Loose, tilted flights signal trouble underfoot, but even major problems can be fixed with screws, blocks and braces.
Synopsis: Originally featured in Fine Homebuilding issue #1, this article by Joseph Kitchel describes basic stair construction, how to diagnose stair issues, and how to make common repairs to either the superstructure or the substructure. The included illustrations show common stair parts and joints, how to create a platform for major repairs, and smaller details such as newel-post attachment.

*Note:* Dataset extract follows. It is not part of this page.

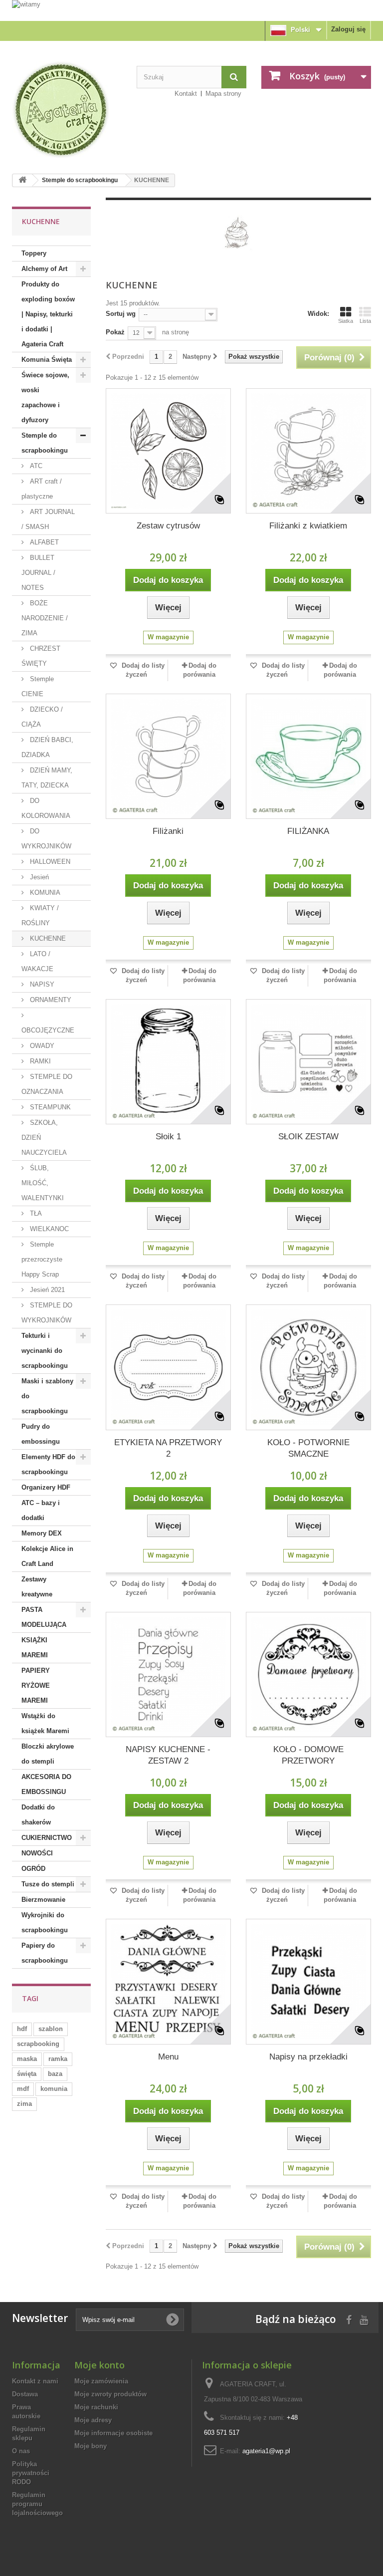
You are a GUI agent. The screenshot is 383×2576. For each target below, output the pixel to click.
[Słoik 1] (168, 1061)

There seems to be a great deal of reluctance among renovators to tackle any kind of stair rebuilding. I have seen many beautifully renovated homes with sagging staircases, loose balusters and makeshift railing supports. People who wouldn’t think of leaving cracked plaster cracked or sagging floors unshored will put up with staircases so crooked they would make a sailor seasick, and squeaks so loud they wake the whole family at night.

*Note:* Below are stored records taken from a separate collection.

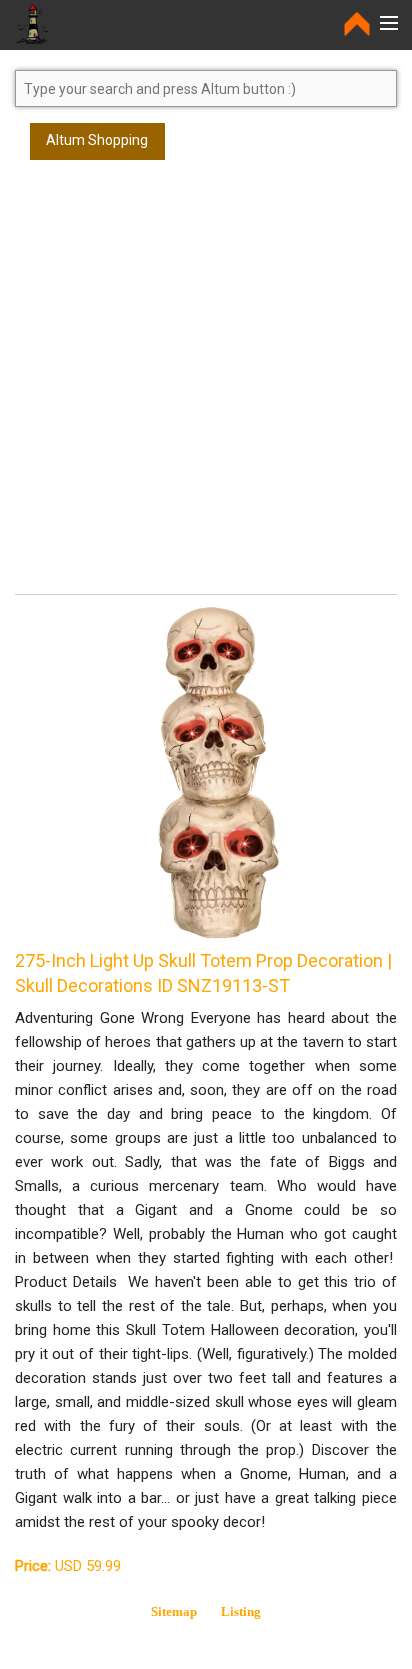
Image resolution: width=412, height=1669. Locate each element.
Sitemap (174, 1611)
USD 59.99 (68, 1566)
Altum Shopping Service (97, 146)
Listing (241, 1611)
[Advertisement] (206, 386)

Procrastination and lack of understanding of the mechanics of stair construction are at fault here. No one seems to know quite where or how to start, or who to call to do the job. To be sure, attacking an ailing stair takes courage, resolution and perseverance. It is one of the dirtiest and most disruptive renovating jobs.
The stairway is the spine of the multistoried row house. It links the sometimes minimal area of individual floors into what can be a spacious and accommodating floor plan. Because changing the stairway can seriously affect the physical flow of people and spoil the aesthetics of the whole interior design, it is far better to renovate than redesign or reposition.
Parts of a stair—Each step consists of a riser, the vertical portion that determines the height of each step, and the tread, the part on which you step. The dimensions of steps must be consistent within flights, though they may vary from one flight to the next. Variation within the flight will break the stair-user’s physical rhythm and cause tripping. Tread widths may vary in the bottom two or three steps of the main flight for aesthetic purposes, and at the top of a flight, where pie-shaped steps are needed to negotiate a curve. Riser height, however, must not vary.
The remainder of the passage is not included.